Rancangan peraturan terkait kebijakan ERP masuk dalam program di Badan Pembentukan Peraturan Daerah (Bapemperda) terkait pengendalian lalu lintas secara elektronik. Meski demikian, pembahasannya belum secara spesifik pasal per pasal amun baru paparan umum.
"Saya tidak dapat memastikan pertengahan atau akhir tahun. Yang jelas tahun ini,” kata Kepala Dinas Perhubungan DKI Syafrin Liputo di Jakarta, Selasa (10/1).
Adapun usul Dishub DKI soal besaran tarif kisaran Rp 5 ribu hingga Rp 19 ribu menyesuaikan kategori dan jenis kendaraan. Tujuan kebijakan ini adalah untuk mengurangi masalah kemacetan di Jakarta serta menekan produksi emisi CO2. Namun, beberapa kendaraan kemungkinan akan dikecualikan, seperti kendaraan listrik, hingga mobil ambulans dan pemadam kebakaran.
Direktur Eksekutif Institute for Development of Economics and Finance (INDEF) Tauhid Ahmad mengatakan, kebijakan tersebut akan membantu meningkatkan pendapatan asli daerah (PAD) DKI Jakarta. Namun, dana yang diperoleh setiap pemda, termasuk Pemprov DKI Jakarta, tidak hanya berasal dari transfer dari APBN tetapi juga dari PAD berasal dari pungutan pajak dan retribusi daerah.
"Tapi, pemprov juga kan harus mengeluarkan anggaran lebih besar seperti untuk biaya teknologi, maintenance biaya operasi hingga pengawasan," kata Tauhid sata dihubungi, Rabu (11/1).
Di sisi lain, pengenaan tarif baru tersebut berarti akan menambah beban biaya yang ditanggung masyarakat. Tambahan beban tersebut akan memperburuk kesenjangan sosial karena masyarakat menengah ke bawah akan kesulitan menjangkau jalan yang diberlakukan ERP.
Namun demikian, Pemprov Jakarta memastikan kesiapan sektor transportasi publik saat makin banyak meninggalkan kendaraan pribadinya karena pengenaan tarif tersebut.

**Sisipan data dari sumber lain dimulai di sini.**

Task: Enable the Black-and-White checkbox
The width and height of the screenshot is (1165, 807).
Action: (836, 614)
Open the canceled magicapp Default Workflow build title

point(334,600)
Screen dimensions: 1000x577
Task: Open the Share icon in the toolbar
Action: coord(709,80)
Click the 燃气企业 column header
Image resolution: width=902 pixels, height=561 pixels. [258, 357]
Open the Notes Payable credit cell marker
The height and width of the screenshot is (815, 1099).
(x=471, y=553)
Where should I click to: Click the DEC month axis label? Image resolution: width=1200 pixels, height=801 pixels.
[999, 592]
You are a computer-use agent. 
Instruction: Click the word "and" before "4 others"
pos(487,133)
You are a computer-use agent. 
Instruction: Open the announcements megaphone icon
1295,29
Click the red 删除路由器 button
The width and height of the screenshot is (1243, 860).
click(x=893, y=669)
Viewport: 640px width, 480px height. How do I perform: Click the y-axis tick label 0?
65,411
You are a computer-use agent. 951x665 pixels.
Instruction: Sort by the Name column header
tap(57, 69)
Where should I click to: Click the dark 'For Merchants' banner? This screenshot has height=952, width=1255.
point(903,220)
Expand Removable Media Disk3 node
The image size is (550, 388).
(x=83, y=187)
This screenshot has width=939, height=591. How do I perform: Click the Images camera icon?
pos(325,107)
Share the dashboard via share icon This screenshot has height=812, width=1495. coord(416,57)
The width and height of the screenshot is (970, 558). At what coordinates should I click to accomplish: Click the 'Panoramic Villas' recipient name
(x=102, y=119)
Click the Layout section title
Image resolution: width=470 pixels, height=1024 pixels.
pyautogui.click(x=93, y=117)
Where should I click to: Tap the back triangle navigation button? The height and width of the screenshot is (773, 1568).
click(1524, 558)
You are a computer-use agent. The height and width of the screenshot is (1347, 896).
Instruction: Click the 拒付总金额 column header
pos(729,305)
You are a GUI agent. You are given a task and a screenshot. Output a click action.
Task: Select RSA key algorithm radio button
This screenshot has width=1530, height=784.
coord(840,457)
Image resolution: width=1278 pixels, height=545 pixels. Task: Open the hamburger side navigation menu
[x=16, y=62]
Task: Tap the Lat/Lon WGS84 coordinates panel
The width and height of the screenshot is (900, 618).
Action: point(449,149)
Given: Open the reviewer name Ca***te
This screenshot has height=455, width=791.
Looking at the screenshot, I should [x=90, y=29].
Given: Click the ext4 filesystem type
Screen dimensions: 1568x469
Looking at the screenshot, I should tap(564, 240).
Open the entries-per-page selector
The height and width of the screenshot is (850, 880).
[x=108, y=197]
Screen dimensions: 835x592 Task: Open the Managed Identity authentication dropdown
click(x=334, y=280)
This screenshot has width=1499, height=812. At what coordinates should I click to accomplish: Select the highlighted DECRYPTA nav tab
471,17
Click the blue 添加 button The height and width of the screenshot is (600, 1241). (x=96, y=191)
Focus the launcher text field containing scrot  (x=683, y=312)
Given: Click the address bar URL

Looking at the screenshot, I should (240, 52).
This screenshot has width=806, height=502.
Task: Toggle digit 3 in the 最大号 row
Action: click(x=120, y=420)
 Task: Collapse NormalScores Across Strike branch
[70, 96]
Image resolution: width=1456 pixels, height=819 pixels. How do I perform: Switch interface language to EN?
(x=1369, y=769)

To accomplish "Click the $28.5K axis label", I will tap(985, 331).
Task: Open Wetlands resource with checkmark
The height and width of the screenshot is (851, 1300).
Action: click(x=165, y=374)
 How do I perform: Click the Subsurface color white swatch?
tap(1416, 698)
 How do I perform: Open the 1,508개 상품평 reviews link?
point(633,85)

Sebaliknya, Tauhid melihat kebijakan ini akan memberi dampak positif terhadap berkurangnya kemacetan di Jakarta yang secara tidak langsung akan berdampak positif terhadap ekonomi dan bisnis. Konsumsi bahan bakar juga berkurang sehingga membantu menangani masalah lingkungan.